Sentir que la realidad actual se haya convertido en algo irreconocible, por el desequilibrio trasformado en maldad, es insufrible e inentendible. La maldad existe, lo sabemos desde la época del Neolítico, en el que ya se producían acciones agresivas, daños afectando a la población en su supervivencia por conflictos territoriales, creando masacres, torturas, que se verificaron a través de las fosas comunes; toda esta brutalidad siempre se ha valorado de manera irrelevante. Pasado el tiempo, la maldad permanece, se sabe que son hechos deliberados, debido a las crisis institucionales y de gobernabilidad, debilitando el Estado de Derecho y destruyendo la calidad de vida y el bienestar social. La capacidad humana de causar daño y crueldad intencional es una conducta claramente voluntaria que afecta la convivencia diaria, manifestándose en actos destructivos. Esta depravación me recuerda la cruda crónica visual de muchos pintores como Francisco de Goya en sus grabados calcográficos de Los desastres de la guerra. Esta obra nos ha llamado siempre la atención por la brutalidad irracional y el sufrimiento de la población, que describe de manera figurativa la violencia extrema. Una realidad que se sigue manteniendo en determinadas esferas del planeta.

En la historia del arte, la representación de la violencia o la maldad han sido un reflejo de la condición humana, evolucionando con un propósito didáctico de denuncia social, o para infundir temor como es el caso de la obra El jardín de las delicias del Bosco, cuyo objetivo era enseñar lecciones morales o infundir pavura del infierno. La violencia también se usaba para escenificar la autoridad y el poder, convirtiendo el castigo en un espectáculo. Las vanguardias pictóricas de principios del siglo XX sondearon con naturaleza de interés la violencia, el terror y la angustia existencial, reflejando la inestabilidad y el trauma de las guerras mundiales. Estos fueron los artistas expresionistas, surrealistas y cubistas, con el objetivo de dar a conocer la realidad de las barbaries realizadas por el ser humano.

En estos momentos el conflicto generalizado, convertido en una crisis multidimensional que afecta profundamente al tejido social, político, económico y sanitario, se convierte en un colapso sistémico, es decir, que afecta a todas las esferas de la vida. La violencia no solo provoca muertes y lesiones, sino que reconfigura la vida cotidiana generando miedo, desconfianza y un entorno de inseguridad constante en círculos lejanos y cercanos como son nuestros barrios, nuestras calles donde transcurren hechos que solo se saben cuando se cuentan o se ven, casos como la delincuente y su cómplice que le arrancan la medalla a una anciana, o ese ladrón que, de un tirón, le roba el bolso a una joven que estaba en la parada del autobús.

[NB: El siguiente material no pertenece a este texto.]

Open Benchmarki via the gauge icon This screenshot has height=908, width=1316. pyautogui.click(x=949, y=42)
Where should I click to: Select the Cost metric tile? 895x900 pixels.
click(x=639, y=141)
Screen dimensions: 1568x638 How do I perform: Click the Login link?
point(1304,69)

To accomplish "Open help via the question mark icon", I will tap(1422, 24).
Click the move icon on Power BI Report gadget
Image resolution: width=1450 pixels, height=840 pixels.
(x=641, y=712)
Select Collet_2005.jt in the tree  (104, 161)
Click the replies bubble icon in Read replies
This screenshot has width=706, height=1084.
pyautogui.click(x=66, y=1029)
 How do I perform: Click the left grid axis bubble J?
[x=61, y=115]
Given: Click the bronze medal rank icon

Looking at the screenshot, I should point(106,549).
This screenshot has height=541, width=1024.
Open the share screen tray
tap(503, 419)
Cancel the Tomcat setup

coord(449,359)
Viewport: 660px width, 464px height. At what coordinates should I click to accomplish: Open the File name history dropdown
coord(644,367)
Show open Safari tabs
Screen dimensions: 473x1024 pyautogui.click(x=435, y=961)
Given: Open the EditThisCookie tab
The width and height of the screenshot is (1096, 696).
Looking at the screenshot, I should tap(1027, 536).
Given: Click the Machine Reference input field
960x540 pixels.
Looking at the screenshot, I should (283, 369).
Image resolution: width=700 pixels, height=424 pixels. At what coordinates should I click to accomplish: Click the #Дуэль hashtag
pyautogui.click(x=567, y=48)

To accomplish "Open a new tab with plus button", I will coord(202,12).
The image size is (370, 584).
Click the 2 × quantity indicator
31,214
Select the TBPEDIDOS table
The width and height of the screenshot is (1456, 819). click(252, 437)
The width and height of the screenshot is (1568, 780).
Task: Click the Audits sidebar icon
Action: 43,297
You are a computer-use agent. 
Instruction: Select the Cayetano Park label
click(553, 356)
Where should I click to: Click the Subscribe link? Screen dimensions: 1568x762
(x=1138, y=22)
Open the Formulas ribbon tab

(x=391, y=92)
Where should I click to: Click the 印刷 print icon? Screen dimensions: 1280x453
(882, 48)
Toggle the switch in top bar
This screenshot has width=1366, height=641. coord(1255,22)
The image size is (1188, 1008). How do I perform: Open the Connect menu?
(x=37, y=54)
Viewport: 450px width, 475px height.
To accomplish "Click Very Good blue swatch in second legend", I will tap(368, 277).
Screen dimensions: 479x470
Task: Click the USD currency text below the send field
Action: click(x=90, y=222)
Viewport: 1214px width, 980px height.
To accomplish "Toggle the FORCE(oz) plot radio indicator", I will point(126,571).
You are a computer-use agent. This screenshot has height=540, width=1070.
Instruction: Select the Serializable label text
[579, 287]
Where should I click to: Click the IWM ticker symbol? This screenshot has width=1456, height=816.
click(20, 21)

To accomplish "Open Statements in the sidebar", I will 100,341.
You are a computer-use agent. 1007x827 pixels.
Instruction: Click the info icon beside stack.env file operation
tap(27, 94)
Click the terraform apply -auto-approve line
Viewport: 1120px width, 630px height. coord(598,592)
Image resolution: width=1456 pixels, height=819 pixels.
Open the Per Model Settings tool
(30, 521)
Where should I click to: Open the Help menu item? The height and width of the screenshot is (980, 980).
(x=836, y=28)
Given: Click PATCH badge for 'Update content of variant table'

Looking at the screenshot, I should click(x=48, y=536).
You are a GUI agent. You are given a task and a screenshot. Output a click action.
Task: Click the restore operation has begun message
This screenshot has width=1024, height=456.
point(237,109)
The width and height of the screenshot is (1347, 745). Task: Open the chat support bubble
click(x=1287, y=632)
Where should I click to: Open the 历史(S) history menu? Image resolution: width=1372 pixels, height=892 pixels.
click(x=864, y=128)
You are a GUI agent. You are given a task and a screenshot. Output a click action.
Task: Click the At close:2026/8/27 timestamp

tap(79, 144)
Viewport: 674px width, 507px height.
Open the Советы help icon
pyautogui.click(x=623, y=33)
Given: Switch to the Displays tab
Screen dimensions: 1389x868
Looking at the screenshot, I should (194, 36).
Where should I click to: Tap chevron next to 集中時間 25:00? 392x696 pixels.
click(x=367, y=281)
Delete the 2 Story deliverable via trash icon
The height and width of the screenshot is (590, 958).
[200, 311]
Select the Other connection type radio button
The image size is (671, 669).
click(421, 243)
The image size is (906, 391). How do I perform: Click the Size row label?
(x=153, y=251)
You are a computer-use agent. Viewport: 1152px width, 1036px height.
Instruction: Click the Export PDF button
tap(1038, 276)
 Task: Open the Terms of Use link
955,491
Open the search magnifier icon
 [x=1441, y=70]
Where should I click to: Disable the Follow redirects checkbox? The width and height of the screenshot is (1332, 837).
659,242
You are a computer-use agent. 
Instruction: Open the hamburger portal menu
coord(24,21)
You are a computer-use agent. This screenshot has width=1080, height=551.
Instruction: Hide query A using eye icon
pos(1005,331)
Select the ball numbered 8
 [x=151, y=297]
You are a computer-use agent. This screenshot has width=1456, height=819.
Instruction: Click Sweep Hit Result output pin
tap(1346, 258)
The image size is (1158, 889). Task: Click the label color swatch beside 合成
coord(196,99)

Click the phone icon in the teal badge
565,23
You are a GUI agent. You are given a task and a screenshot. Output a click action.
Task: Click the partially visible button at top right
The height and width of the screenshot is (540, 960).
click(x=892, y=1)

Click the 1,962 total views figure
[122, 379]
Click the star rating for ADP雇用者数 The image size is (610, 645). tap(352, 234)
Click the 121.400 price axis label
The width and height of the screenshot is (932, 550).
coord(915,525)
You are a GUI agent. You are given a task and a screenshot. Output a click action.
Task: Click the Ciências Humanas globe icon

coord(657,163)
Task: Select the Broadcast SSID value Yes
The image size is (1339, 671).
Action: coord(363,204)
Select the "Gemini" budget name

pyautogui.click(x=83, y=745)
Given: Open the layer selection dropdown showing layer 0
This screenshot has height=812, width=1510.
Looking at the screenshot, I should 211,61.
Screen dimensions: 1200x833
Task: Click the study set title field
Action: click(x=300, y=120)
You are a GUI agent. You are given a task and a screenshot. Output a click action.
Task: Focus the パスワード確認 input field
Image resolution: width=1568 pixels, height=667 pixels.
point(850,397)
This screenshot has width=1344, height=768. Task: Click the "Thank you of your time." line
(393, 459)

Hablar de la violencia y los asesinatos a las mujeres se está convirtiendo en un doloroso sentimiento general; ¿de qué vale decir en la pantalla de la televisión: «Ante el maltrato, tolerancia cero», cuando la impunidad y la desconfianza en la justicia se mantienen y se acrecientan? Lo que se necesita es una legislación, no solo dirigida a la reparación de las víctimas, sino también para esos violentos en el cumplimiento total de las penas de su culpabilidad. El conocimiento de tantos hechos terribles y penosos aquí y fuera de España, que se suceden cotidianamente, da lugar a la involucración en la población a todos los niveles, por lo que se experimenta un estado de sentimiento general de desamparo y perturbación, generando depresión, estrés, creando un trauma colectivo y una ruptura social.

Me gustaría sentir algo similar a lo que dijo Jean-Jacques Rousseau, cuando sostenía que «el ser humano es bueno por naturaleza», quizá era una hipótesis, un mito, un deseo inalcanzable.